- **Work instructions**: Search term "height": copy each line of the data containing it.

- **Provided data**:
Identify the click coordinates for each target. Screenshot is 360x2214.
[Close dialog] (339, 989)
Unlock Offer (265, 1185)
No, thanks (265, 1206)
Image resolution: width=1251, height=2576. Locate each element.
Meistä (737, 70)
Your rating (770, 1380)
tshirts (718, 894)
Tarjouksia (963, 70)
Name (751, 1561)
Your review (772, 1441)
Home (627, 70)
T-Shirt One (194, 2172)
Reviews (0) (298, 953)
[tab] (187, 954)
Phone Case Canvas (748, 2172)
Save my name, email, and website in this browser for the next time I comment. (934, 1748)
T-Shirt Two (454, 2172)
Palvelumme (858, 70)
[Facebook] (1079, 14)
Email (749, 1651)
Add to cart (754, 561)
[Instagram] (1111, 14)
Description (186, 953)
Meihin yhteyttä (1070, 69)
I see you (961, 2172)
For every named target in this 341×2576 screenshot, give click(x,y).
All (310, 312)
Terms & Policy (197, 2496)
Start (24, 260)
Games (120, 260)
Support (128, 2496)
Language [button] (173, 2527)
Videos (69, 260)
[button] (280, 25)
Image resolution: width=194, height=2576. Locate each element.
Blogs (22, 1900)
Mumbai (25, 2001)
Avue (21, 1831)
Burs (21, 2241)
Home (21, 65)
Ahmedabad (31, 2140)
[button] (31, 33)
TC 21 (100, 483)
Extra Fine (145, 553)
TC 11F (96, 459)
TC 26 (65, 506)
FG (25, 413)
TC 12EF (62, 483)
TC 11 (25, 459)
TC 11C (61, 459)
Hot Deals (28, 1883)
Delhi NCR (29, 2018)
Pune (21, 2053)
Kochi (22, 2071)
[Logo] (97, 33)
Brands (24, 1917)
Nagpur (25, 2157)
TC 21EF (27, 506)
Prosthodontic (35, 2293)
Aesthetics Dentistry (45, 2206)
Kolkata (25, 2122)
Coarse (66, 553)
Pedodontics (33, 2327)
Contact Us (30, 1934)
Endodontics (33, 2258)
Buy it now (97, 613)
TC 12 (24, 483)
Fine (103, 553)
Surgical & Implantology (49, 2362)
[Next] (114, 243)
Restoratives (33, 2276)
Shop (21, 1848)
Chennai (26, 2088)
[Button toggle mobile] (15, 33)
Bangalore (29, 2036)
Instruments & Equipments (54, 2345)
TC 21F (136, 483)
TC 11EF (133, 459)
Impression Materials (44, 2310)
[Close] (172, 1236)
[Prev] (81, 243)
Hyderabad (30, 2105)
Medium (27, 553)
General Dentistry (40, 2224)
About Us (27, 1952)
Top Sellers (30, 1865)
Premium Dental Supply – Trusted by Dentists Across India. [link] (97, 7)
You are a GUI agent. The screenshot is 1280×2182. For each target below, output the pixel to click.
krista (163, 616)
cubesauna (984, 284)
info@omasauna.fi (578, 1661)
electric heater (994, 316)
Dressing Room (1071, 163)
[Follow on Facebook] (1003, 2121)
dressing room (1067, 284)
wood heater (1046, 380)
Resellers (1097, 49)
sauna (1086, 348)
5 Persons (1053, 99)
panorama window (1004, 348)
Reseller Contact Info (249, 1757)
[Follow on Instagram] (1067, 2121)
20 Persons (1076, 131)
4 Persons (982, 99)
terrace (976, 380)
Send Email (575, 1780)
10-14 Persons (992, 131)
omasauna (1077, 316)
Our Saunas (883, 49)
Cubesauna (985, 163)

- **Answer below**:
Image resolution: width=1251, height=2576. Locate each element.
Image resolution: width=194, height=2576. Locate each element.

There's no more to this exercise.